Your assignment: Only the lines from the one containing "The height and" to the end of the material are to be copied, exactly and in full; images stay out.

Exercise inputs:
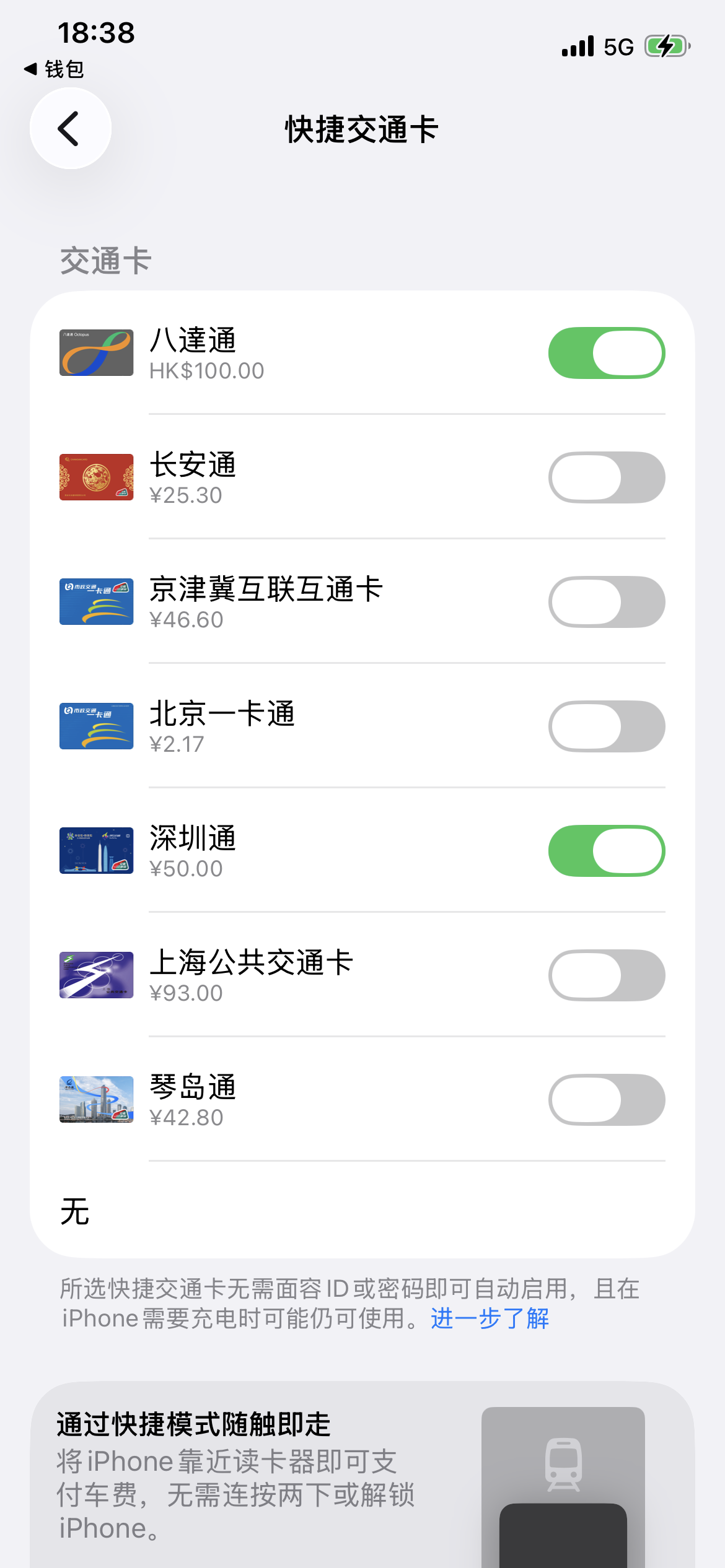
Task: Tap the 上海公共交通卡 card icon
Action: click(96, 975)
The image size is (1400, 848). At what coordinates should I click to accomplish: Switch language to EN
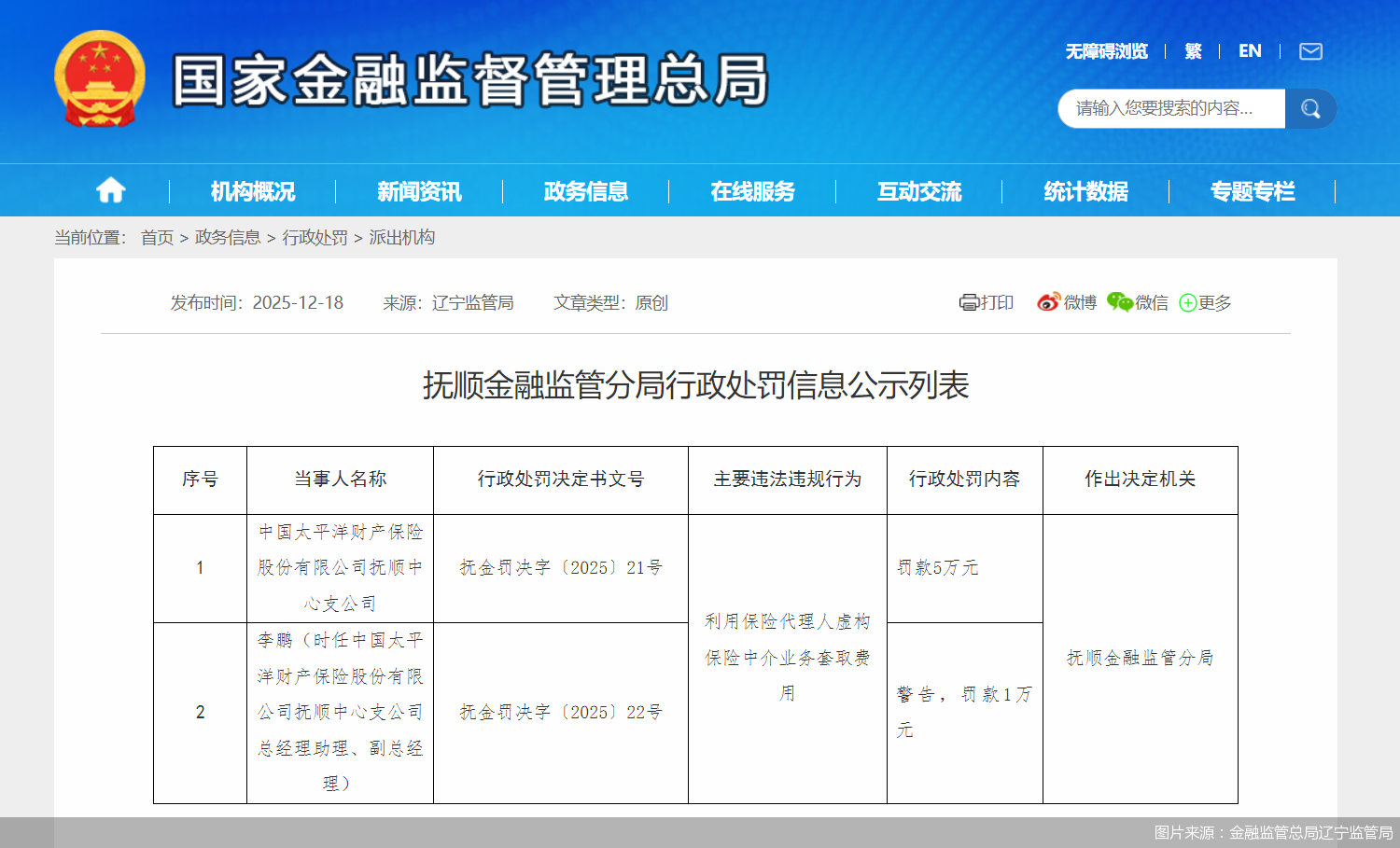(1250, 50)
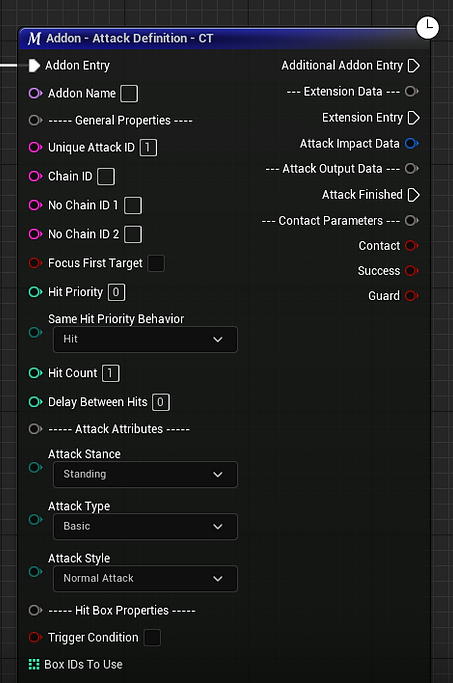This screenshot has height=683, width=453.
Task: Click the Hit Count value field
Action: (x=111, y=373)
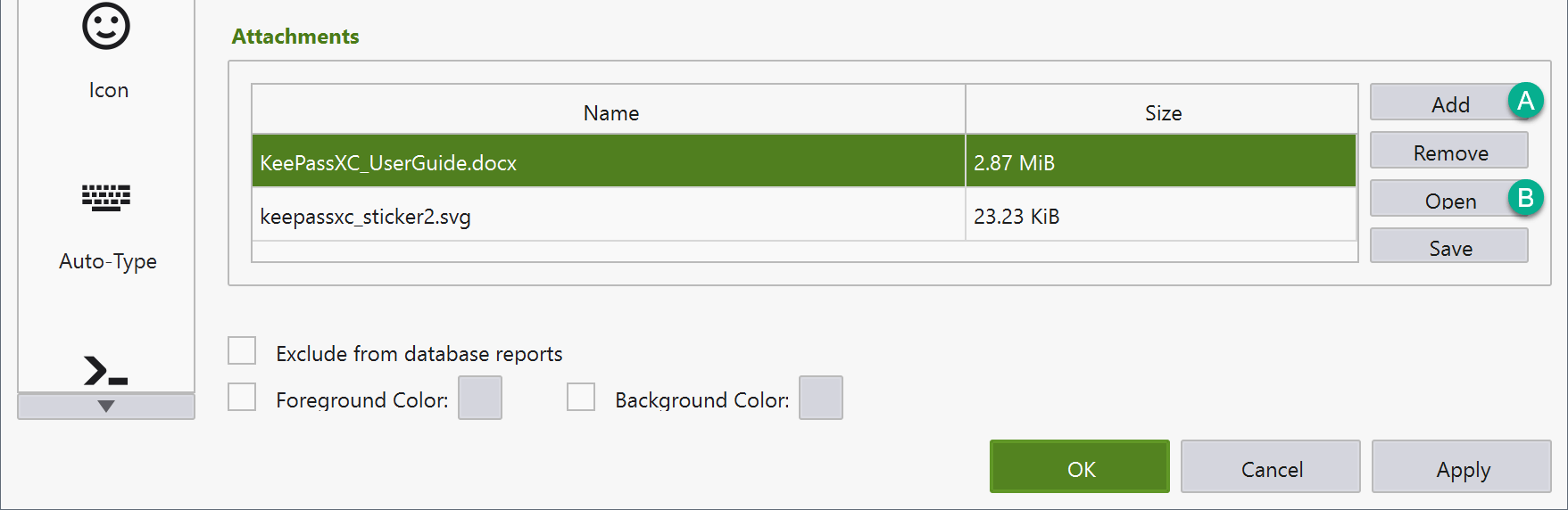
Task: Sort attachments by Name column header
Action: point(610,113)
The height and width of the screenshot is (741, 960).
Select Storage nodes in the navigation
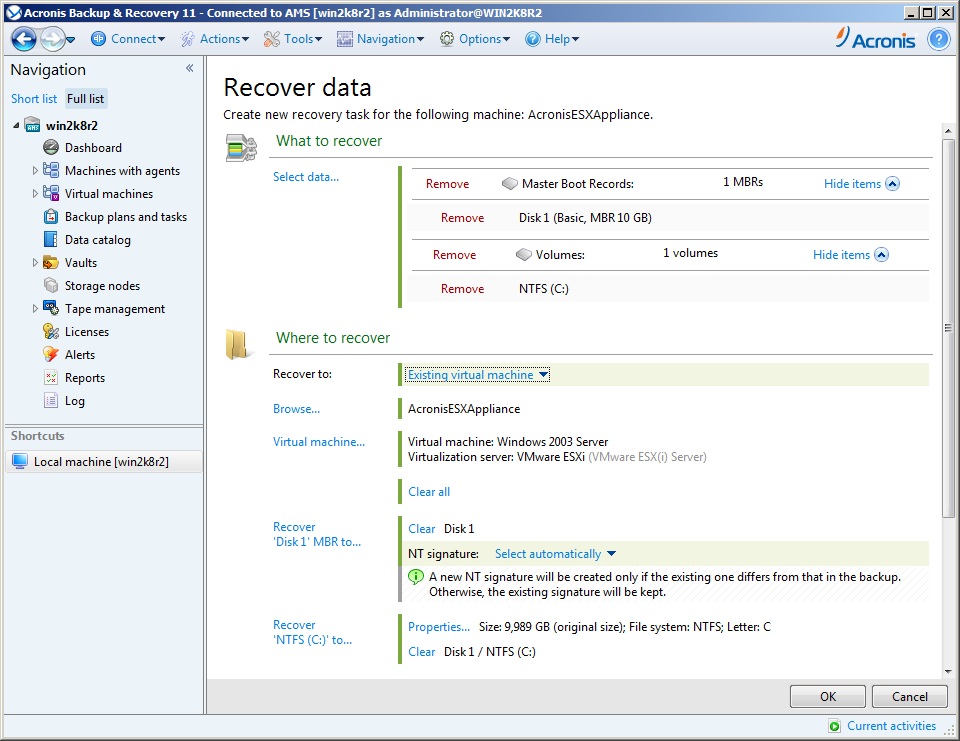pos(102,286)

Answer box:
The height and width of the screenshot is (741, 960).
Select Storage nodes in the navigation
pos(102,286)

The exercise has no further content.